Sunday, September 29, 2013

Most Of The Free-Rider Problem Is An EMTALA Problem, Not A General Healthcare Problem

Maybe a guy who can't count shouldn't mess with your health insurance.

One good estimate of the cost of uncompensated hospital and doctor care in 2008 was just $43 billion, or 5.7% of a hospital care economy of $750 billion that year. But total spending on health care is much higher than that. For example, for 2011 the total size of the healthcare economy has been estimated at $2.7 trillion.

Consistent with that, Megan McArdle recently cites an Urban Institute estimate here for the following year, 2009, showing costs of all uncompensated care, not just for hospitals and doctors, at $62 billion, saying "this is a relatively small amount of overall health spending ... in the trillions."

She's right. $62 billion is just 2.3% of a $2.7 trillion healthcare economy.

The spread between those two numbers for 2008 and 2009 is $19 billion. Assuming a 4% increase in the costs of the hospital/doctor portion only from 2008 to 2009, the spread declines to $17 billion. That's the non-hospital side of the free-rider problem in 2009, less than 1% of all healthcare spending in 2011. Passing ObamaCare to fix that is like firing a bazooka to kill a gnat.

Clearly the bulk of the free-rider problem has been in the hospitals, which will continue to experience problems with uncompensated care despite Obama's Affordable Care Act.

That problem exists because of Ronald Reagan's 1986 signature on EMTALA, requiring hospitals to provide care regardless of citizenship, legal status or ability to pay.

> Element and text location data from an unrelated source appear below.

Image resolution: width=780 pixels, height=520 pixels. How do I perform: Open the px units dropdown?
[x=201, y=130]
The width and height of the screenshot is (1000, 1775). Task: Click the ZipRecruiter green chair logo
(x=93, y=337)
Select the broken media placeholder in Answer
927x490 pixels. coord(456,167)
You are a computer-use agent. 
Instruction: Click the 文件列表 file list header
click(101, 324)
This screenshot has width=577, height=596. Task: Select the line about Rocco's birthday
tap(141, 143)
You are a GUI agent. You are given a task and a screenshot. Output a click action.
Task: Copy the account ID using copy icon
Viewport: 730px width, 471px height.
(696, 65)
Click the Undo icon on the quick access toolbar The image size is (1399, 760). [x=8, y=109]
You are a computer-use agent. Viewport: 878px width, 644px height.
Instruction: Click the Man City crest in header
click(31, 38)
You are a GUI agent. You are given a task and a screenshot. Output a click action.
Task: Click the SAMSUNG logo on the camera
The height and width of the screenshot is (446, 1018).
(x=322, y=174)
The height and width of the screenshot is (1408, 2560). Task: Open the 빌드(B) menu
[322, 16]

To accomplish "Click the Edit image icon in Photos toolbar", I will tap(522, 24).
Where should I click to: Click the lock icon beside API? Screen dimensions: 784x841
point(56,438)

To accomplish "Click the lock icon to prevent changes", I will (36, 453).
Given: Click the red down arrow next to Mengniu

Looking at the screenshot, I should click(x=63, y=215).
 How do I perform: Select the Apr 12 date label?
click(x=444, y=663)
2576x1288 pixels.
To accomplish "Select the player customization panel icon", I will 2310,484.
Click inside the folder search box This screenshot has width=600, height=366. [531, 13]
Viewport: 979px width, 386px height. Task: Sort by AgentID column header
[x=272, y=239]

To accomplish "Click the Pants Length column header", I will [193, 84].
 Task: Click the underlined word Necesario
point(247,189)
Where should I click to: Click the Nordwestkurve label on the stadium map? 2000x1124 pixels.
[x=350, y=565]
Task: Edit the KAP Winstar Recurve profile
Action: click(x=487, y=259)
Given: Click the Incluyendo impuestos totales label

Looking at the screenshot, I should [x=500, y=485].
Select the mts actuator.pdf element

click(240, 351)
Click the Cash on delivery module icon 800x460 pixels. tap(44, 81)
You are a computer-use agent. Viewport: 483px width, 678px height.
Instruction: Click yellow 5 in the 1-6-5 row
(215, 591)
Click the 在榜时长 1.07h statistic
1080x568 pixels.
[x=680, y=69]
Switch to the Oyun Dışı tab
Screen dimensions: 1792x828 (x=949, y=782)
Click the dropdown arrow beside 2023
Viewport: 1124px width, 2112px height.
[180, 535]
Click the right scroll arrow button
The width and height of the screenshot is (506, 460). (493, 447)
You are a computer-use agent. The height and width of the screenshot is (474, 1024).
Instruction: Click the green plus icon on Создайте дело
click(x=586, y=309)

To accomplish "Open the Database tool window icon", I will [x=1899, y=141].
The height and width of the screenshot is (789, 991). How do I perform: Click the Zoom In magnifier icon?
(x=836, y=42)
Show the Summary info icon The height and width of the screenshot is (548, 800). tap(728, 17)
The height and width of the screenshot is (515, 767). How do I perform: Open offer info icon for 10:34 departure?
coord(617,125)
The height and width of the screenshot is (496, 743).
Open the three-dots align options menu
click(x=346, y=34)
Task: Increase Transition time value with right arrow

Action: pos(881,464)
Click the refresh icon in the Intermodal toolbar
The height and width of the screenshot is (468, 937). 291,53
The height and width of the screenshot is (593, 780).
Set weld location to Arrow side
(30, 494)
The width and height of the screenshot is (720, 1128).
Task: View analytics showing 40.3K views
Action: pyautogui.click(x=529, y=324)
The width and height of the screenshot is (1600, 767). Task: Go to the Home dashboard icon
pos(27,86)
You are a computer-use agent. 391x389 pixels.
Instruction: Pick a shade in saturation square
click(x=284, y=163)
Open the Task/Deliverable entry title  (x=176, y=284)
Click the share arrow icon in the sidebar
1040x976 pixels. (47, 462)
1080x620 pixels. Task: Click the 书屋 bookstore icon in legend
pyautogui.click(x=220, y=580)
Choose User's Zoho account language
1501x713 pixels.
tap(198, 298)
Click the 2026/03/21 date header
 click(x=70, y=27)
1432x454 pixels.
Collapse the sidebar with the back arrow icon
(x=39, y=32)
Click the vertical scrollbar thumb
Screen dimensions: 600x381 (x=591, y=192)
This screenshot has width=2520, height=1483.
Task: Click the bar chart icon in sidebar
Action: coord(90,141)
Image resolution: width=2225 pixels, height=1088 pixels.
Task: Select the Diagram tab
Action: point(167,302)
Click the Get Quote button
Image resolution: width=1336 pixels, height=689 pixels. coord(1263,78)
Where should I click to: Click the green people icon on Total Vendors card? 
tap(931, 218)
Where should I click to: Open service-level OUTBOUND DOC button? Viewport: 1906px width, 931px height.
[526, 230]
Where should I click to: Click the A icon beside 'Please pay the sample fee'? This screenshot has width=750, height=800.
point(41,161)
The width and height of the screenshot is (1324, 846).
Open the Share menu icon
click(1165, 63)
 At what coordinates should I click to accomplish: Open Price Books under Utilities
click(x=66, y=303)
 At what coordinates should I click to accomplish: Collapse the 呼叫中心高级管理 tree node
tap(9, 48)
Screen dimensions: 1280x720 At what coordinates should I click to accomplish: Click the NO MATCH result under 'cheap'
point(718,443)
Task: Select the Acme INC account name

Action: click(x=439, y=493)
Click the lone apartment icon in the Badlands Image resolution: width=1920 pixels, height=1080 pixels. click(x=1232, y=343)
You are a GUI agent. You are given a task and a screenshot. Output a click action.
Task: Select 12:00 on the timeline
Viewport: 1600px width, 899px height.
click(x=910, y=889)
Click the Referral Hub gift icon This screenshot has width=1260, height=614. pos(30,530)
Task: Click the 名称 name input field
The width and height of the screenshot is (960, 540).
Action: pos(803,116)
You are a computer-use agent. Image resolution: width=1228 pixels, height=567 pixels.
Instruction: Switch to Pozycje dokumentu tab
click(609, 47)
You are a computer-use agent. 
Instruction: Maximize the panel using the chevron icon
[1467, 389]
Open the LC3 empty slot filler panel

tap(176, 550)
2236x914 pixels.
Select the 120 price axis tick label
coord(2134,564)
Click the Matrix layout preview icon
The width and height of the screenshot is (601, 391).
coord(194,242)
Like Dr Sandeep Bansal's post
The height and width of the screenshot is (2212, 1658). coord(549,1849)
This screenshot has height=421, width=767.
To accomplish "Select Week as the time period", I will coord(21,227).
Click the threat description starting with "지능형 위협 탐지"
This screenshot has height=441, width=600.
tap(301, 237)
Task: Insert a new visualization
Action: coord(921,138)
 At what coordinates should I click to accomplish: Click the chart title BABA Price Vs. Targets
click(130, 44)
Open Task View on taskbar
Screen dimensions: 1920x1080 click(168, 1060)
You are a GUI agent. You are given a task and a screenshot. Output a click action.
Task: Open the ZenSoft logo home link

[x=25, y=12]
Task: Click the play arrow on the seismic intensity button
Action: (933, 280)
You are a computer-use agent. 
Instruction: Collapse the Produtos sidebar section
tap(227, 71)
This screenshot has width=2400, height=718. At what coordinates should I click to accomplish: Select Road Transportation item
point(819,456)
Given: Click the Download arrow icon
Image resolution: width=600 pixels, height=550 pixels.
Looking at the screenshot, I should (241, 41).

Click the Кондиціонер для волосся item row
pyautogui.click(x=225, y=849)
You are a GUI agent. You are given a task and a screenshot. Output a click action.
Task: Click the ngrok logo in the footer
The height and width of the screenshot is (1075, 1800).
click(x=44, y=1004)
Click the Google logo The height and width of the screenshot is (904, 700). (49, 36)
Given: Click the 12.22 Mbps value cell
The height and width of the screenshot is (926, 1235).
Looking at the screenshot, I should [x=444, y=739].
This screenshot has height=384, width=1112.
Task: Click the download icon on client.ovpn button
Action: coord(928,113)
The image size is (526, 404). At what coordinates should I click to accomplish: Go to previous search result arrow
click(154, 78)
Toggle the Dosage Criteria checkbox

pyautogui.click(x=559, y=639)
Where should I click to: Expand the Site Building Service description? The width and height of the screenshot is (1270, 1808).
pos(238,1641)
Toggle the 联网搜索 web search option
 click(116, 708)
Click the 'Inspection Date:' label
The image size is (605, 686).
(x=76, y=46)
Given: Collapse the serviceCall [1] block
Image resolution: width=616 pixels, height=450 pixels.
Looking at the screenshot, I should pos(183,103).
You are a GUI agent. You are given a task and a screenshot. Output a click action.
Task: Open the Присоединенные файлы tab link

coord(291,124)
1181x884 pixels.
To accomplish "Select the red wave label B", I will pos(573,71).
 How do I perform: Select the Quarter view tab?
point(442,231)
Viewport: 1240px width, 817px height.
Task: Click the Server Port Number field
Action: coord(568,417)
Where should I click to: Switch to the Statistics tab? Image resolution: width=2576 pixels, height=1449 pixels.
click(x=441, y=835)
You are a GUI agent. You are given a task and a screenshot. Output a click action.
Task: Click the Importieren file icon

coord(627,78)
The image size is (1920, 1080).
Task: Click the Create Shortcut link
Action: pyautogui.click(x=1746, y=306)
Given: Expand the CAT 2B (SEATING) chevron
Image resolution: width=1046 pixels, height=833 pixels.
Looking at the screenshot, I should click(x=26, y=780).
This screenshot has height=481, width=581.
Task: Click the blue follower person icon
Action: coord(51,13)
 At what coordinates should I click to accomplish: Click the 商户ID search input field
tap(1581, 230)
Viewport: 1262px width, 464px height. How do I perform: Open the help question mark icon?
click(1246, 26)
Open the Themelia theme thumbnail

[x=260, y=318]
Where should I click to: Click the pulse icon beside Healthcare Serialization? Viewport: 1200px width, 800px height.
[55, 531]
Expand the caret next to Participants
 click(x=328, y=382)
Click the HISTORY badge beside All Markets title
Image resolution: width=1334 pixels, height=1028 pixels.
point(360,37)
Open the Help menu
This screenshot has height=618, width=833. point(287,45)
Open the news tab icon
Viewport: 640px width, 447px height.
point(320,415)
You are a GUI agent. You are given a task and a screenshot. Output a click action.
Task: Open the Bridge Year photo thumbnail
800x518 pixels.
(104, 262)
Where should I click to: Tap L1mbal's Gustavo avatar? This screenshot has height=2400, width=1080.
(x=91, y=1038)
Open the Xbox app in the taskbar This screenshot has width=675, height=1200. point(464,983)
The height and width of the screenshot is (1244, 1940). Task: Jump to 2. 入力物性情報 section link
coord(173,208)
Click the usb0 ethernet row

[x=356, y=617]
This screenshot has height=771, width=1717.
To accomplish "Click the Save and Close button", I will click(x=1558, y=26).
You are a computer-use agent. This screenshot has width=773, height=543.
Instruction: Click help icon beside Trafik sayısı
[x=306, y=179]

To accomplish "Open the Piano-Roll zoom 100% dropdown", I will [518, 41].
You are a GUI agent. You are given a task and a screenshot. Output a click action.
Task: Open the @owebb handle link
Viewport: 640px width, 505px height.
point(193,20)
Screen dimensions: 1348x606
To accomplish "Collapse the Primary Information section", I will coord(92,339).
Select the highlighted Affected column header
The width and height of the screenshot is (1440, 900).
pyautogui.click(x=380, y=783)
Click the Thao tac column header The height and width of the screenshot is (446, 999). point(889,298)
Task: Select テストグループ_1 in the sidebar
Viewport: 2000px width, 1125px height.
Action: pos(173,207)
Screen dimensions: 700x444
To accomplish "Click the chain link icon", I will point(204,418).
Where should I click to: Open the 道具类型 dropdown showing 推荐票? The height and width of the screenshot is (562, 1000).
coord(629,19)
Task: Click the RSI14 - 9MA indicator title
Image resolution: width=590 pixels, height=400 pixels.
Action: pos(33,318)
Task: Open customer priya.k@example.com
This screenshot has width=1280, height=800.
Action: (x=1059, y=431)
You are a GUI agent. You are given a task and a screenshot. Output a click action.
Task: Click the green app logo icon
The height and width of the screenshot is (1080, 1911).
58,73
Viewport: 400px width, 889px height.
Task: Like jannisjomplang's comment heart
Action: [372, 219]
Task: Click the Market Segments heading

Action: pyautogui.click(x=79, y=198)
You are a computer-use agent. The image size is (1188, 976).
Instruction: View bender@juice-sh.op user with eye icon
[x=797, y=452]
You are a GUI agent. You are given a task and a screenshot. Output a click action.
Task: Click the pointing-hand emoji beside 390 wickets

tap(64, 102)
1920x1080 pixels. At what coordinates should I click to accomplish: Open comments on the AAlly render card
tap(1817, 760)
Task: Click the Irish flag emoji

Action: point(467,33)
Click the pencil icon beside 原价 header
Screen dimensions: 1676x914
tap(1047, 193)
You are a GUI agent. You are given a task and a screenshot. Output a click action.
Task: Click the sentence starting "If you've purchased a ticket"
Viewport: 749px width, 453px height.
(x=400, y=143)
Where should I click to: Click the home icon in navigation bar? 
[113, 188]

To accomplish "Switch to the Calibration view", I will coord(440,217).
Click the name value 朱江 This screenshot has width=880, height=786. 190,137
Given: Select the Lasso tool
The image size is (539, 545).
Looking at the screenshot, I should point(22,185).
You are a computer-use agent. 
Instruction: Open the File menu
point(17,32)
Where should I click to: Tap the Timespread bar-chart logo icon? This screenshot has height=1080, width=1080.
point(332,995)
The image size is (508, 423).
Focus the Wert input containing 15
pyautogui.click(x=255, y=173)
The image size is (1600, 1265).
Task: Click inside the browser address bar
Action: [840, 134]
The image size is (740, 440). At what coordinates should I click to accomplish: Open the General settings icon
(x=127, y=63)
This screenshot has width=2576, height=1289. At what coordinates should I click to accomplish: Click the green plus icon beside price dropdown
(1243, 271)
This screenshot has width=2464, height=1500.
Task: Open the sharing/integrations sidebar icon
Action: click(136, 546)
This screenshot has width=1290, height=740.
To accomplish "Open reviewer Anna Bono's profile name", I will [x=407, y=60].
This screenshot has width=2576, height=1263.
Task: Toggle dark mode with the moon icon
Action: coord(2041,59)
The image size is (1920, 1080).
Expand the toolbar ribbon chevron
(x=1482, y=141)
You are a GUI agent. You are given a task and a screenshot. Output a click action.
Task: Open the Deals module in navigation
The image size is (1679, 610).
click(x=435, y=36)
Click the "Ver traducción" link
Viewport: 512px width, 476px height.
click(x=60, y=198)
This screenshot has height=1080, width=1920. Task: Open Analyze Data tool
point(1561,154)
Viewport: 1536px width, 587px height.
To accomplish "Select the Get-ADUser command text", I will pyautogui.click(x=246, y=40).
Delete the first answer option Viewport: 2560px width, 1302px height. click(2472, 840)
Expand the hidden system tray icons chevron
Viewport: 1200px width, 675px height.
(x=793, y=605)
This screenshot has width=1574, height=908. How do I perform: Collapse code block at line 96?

It drove up visits to emergency rooms over 26% in the first 15 years, and uncompensated cost totals over 600% since 1983, when they were just $6 billion compared with over $45 billion today. Those costs have been paid by all of us over time in a variety of ways, not the least of which have been increased healthcare insurance premiums, higher taxes, and longer waits in fewer available ERs.

While we're at it trying to overturn ObamaCare, EMTALA should be scrapped with it.